▸ Problem to solve
Only the lines from the one containing "ray电竞app (324, 2401)" through the one containing "lol赛事官网首页_英雄联盟投注是啥_S14英雄联盟全球总决赛电竞赛事竞猜 (488, 946)" should be printed, exactly as they appear below, with both ends included.
══ Exercise input ══
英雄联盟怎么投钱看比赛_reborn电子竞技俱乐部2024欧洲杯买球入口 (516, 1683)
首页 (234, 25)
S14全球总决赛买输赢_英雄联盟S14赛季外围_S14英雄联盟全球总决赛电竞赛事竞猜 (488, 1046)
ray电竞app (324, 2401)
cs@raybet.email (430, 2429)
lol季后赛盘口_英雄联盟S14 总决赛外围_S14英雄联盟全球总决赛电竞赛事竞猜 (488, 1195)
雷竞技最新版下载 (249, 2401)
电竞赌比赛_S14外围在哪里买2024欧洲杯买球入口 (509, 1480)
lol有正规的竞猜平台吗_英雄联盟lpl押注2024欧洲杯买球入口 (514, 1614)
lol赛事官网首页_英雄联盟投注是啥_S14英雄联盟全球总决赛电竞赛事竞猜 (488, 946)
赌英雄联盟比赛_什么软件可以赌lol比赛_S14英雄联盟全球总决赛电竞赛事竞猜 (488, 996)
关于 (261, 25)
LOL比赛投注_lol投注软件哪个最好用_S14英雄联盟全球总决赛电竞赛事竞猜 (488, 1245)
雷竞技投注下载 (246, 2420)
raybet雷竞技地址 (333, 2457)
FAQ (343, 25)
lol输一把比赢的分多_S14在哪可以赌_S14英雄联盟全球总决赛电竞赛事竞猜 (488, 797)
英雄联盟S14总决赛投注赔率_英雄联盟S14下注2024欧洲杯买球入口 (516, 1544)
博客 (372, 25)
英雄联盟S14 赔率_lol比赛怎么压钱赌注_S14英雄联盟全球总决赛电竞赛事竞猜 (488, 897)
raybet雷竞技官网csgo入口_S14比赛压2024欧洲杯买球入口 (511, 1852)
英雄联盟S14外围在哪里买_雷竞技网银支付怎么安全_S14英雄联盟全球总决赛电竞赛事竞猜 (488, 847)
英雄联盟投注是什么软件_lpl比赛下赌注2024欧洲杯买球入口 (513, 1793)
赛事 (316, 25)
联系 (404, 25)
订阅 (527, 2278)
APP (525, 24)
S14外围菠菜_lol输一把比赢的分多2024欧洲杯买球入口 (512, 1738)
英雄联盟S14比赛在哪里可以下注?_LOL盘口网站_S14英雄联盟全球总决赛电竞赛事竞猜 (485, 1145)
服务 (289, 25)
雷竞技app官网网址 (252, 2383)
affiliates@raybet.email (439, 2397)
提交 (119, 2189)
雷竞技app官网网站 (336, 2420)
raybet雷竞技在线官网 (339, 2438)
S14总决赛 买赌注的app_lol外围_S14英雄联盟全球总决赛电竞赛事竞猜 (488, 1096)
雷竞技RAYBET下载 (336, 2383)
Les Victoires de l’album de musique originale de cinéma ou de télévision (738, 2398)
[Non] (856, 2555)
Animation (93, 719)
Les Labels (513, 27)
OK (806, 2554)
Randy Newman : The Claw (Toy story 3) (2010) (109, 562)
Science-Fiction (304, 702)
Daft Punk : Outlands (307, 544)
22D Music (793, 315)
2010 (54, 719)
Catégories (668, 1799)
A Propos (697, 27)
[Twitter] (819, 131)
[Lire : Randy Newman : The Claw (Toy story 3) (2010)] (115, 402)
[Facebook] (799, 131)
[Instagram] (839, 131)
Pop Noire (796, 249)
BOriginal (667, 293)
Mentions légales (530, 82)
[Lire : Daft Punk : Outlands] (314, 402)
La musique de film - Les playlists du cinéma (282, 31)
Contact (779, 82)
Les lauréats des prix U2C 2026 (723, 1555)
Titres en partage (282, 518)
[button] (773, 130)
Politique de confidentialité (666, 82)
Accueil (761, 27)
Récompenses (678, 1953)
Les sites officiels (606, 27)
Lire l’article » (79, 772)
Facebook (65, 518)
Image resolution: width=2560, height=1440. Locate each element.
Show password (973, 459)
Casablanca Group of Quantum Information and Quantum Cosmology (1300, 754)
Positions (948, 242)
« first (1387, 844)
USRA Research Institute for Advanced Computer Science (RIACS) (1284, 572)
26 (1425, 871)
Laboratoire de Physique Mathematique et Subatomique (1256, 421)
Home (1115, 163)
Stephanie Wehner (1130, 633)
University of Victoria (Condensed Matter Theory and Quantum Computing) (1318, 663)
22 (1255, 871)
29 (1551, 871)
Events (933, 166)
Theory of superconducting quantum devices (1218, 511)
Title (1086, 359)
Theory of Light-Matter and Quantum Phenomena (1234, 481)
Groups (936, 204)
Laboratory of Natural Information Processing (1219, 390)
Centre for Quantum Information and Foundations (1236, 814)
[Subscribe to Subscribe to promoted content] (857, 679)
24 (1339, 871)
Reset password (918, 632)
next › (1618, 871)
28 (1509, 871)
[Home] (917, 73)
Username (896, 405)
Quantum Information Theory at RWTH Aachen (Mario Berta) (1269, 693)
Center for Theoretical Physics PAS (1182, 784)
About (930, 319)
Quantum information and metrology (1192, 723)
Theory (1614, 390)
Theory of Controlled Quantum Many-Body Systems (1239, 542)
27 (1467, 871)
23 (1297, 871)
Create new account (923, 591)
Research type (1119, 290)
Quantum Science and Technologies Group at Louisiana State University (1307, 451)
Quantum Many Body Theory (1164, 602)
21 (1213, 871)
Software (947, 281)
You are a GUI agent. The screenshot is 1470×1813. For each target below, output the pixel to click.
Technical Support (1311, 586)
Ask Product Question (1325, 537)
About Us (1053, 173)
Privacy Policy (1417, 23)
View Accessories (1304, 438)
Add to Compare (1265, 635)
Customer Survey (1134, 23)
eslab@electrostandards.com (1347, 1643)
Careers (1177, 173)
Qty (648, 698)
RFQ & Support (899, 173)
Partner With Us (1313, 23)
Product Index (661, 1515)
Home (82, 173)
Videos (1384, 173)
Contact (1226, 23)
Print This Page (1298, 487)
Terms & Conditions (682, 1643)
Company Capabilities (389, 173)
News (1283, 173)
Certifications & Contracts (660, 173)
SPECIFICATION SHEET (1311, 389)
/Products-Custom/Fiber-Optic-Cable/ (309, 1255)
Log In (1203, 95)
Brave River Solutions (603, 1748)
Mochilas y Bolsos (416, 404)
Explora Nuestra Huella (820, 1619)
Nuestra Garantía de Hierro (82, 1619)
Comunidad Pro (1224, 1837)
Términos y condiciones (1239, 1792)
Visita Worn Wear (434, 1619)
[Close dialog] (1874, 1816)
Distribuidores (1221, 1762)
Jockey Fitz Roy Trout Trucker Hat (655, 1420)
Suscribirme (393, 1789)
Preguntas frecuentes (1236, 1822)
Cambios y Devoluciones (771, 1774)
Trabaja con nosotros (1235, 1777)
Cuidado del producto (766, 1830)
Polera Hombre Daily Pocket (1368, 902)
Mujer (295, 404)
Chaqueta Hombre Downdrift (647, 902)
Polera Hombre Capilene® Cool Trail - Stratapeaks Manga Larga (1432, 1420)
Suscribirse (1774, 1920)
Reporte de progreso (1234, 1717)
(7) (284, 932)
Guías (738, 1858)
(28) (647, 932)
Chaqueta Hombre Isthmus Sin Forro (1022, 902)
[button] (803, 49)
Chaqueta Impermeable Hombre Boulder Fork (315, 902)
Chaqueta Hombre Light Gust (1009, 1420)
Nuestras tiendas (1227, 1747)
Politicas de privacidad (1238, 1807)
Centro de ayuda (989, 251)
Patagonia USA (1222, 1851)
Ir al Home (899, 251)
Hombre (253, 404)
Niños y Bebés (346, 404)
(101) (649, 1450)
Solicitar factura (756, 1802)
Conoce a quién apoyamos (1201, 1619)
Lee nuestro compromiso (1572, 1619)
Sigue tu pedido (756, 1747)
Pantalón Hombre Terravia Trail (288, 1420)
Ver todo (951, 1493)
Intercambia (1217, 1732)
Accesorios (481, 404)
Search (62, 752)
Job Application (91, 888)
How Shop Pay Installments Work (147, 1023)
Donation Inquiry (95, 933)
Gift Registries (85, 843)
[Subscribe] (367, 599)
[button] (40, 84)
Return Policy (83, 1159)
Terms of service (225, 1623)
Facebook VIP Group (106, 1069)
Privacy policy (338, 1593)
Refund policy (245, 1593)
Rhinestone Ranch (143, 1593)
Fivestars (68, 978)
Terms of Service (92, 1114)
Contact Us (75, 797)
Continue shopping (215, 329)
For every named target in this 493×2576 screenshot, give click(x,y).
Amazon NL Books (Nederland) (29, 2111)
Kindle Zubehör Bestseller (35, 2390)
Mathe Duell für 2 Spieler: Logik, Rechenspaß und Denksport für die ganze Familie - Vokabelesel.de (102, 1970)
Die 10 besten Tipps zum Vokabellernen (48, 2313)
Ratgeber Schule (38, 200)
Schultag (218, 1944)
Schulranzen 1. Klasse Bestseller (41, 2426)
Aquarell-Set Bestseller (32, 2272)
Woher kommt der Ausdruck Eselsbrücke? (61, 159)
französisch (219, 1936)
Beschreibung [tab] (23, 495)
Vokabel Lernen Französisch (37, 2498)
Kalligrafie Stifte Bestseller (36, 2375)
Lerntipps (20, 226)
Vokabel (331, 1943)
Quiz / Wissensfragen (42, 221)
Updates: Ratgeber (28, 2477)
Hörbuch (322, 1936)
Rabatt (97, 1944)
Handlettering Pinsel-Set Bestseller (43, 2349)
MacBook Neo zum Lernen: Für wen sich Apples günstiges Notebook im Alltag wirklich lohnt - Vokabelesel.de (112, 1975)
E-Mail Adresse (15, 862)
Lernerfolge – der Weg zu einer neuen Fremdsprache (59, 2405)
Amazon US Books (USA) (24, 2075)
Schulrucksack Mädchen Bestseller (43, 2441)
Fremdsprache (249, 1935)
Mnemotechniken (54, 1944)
═══
▸ Answer for the task
ray电竞app (324, 2401)
cs@raybet.email (430, 2429)
lol季后赛盘口_英雄联盟S14 总决赛外围_S14英雄联盟全球总决赛电竞赛事竞猜 (488, 1195)
雷竞技最新版下载 (249, 2401)
电竞赌比赛_S14外围在哪里买2024欧洲杯买球入口 (509, 1480)
lol有正规的竞猜平台吗_英雄联盟lpl押注2024欧洲杯买球入口 (514, 1614)
lol赛事官网首页_英雄联盟投注是啥_S14英雄联盟全球总决赛电竞赛事竞猜 (488, 946)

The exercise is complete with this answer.